» **Problem statement**:
In the listing below, print exactly the lines between the line holding "This screenshot has width=960, height=540." and the line holding "Given: Add a filter with plus button", inclusive, and no more.

» **Data to examine**:
::::::::::

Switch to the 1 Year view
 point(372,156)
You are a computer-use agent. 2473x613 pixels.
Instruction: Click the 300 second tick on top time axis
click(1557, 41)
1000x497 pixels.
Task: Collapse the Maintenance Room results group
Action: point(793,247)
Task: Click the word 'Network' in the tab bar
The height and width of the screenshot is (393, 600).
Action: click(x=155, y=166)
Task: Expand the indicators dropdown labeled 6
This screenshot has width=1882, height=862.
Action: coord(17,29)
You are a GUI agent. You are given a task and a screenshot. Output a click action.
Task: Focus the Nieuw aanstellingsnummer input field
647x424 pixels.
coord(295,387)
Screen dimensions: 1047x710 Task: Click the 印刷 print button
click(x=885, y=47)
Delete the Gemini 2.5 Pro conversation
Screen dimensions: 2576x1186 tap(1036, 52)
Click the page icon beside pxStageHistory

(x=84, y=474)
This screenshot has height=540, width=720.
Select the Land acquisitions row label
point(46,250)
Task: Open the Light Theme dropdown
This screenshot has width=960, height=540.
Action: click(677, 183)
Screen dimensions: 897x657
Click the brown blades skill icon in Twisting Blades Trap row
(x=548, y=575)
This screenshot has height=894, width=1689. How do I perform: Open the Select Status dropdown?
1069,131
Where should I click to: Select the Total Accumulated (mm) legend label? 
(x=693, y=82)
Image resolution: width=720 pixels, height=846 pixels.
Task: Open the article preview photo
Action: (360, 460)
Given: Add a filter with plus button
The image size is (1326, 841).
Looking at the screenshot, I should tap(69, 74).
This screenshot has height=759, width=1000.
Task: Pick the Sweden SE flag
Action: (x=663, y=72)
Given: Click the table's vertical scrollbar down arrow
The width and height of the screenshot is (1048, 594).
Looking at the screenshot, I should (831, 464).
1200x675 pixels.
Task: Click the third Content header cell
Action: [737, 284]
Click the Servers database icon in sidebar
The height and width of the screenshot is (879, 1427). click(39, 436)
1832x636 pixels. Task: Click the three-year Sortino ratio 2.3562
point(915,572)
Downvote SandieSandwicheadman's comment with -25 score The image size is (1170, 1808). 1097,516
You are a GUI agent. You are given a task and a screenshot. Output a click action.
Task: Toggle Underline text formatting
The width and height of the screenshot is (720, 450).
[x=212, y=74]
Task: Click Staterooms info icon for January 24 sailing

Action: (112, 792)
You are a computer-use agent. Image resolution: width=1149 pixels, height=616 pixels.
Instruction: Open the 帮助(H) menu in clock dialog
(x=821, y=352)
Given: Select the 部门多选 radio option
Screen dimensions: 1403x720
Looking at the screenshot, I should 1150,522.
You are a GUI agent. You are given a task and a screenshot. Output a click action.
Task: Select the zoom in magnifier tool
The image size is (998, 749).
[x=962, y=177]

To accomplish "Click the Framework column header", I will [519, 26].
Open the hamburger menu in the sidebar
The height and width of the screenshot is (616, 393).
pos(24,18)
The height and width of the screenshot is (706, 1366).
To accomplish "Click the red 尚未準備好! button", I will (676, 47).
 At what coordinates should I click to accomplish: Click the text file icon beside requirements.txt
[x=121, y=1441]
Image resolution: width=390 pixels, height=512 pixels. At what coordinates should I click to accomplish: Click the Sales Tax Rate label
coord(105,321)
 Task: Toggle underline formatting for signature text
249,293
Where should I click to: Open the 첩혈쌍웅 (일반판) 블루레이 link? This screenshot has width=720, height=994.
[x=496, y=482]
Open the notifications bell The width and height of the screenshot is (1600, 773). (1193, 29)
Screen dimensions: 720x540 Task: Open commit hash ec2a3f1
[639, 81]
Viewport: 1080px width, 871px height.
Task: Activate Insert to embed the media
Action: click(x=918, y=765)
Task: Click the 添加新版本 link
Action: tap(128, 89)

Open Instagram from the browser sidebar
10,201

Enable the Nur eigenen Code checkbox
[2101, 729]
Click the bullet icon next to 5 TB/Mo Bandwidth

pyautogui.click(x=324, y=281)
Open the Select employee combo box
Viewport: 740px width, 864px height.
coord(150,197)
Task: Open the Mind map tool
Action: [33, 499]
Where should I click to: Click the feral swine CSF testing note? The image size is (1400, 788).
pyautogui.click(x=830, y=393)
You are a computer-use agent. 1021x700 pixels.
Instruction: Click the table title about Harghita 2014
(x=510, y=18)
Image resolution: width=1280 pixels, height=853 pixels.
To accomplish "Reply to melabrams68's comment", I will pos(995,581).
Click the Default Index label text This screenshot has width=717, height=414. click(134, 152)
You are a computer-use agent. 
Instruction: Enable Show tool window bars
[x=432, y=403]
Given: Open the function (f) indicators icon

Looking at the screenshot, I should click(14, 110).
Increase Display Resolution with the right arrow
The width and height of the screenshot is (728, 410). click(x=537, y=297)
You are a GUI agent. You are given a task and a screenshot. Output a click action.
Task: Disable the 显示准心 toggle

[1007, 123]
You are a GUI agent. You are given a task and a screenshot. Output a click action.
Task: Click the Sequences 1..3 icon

::::::::::

» **Reply to the task**:
This screenshot has width=960, height=540.
Action: click(677, 183)
Screen dimensions: 897x657
Click the brown blades skill icon in Twisting Blades Trap row
(x=548, y=575)
This screenshot has height=894, width=1689. How do I perform: Open the Select Status dropdown?
1069,131
Where should I click to: Select the Total Accumulated (mm) legend label? 
(x=693, y=82)
Image resolution: width=720 pixels, height=846 pixels.
Task: Open the article preview photo
Action: (360, 460)
Given: Add a filter with plus button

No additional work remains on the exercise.